Aunt Julia and the Scriptwriter
Julia and I have so much in common. We love dancing Salsa and we’re both journalists. We also have the habit of falling disastrously in love with men who don’t deserve it. Julia is Spanish and she’s the one who presented me with the book ‘ Aunt Julia and the Script Writer’ by Mario Vargas Llosa. She had listened to my enraptured appreciation of Llosa’s “The Notebooks of Don Rigoberto” which, coupled with my love troubles had prompted her to get me Aunt Julia and the Scriptwriter. Julia and I also poured our hearts out to each other about the men in our lives. Mine was much younger than me but we were both in love and I was anxious, embarrassed, exhilarated and ecstatic alternately and sometimes simultaneously. Julia’s inscription on the fly page says, “ Only those gifted with the finest sense of humour, like you my dear friend K******* can fully enjoy the writing you are about to read. Laugh it out!!!” The last sentence is her advice to me about the love affair, which was falling apart by then thanks to the young man in question suddenly waking up to his duty to his parents which, like all good Indian boys, required him to submerge his desires and flagellate himself by sacrificing some aspect of his life or the other to fit into the Great Indian Dream of being The Good Son!!! I couldn’t reproach him, since part of me had seen it coming but I could rant in the privacy of my home and fill Julia’s ears with regrets and questions such as ‘Why? Why? Why?’

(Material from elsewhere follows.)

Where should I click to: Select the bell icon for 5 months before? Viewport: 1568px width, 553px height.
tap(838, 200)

I didn’t read Aunt Julia then – I think I was saving it up for later, not wanting to run out of books written by this fabulous Peruvian writer. I wish I had, because it would have given me hope and some acceptance for what fate had dished out to me.
The book meanders between the lives of various seemingly unconnected people in Lima. The language is rich and expressive, making that far away country on the other side of the earth, in another hemisphere, seem accessible and present. This despite the fact that the novel is set in Peru of the 1950’s. It yet has a timeless quality to it that makes it relevant to the present despite the fact that we barely ever listen to radio now, in this age of the internet, unless in a car. The incidents could have taken place anywhere since the ridiculous nature of most of them is finely balanced by the voice of the author, a young journalist who, at 18 is falling in love with his 35-year-old aunt by marriage – Aunt Julia. The novel is based on the author’s own life and his first marriage to Julia Urquidi – who wrote her own book as a response to this – Lo que Varguitas no dijo which translates to What Little Vargas didn’t say. I do hope to find an English translation of this or to polish my Spanish enough to be able to read it!

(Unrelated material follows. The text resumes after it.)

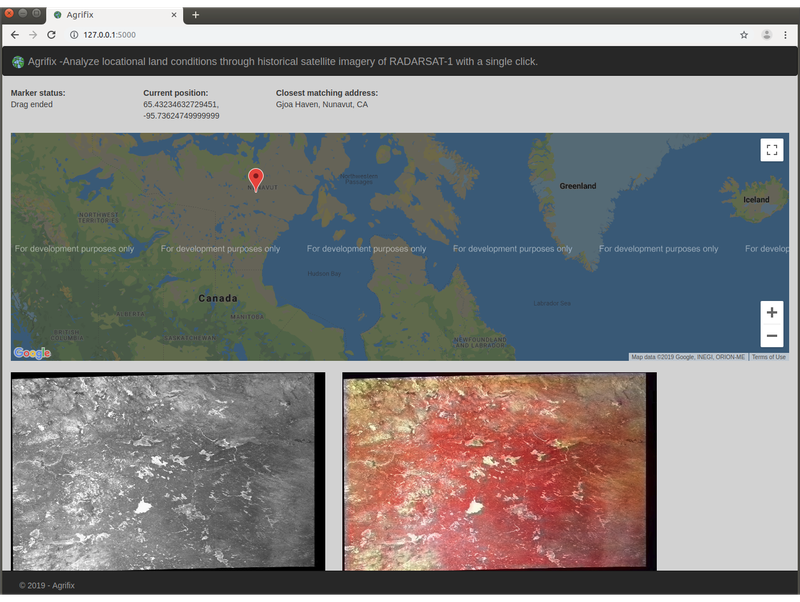Click the red map marker pin
This screenshot has width=800, height=602.
click(x=255, y=179)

The Scriptwriter in the title of the book refers to a manic Cuban scriptwriter – so far-fetched a character that he seems almost a caricature of a human being and is barely likeable, partly because of the radio tales that he spins that are so grotesque and scandalous to border on the offensive. Getting to know him personally through Vargas’ many shared verbena and mint tea sessions, the reader develops a little more compassion for him.
Pedro Camacho’s (the scriptwriter) fantastical stories are braided through the novel as stories, not as scripts. It takes a while to gather that this is what the random tales are – the scriptwriter’s scripts! As Camacho’s madness grows the characters from the various scripts begin to become each other, switch names, lives, circumstances and are even brought back to life only to die a different death. Through all this the comparative sanity of Vargas’s affair with his divorce Aunt Julia seems much more plausible.
Vargas the writer is writing about writing – after all, the novel is semi autobiographical. It begins with a quote from Salvador Elizonda, “ I write. I write that I am writing. Mentally I see myself writing that I am writing and I can also see myself seeing that I am writing….” This is about sums up how this marvelously entertaining book progresses.
If you enjoy exquisite language, enchanting vignettes of life and rich drama and have a sense of humour, this book is a must-read.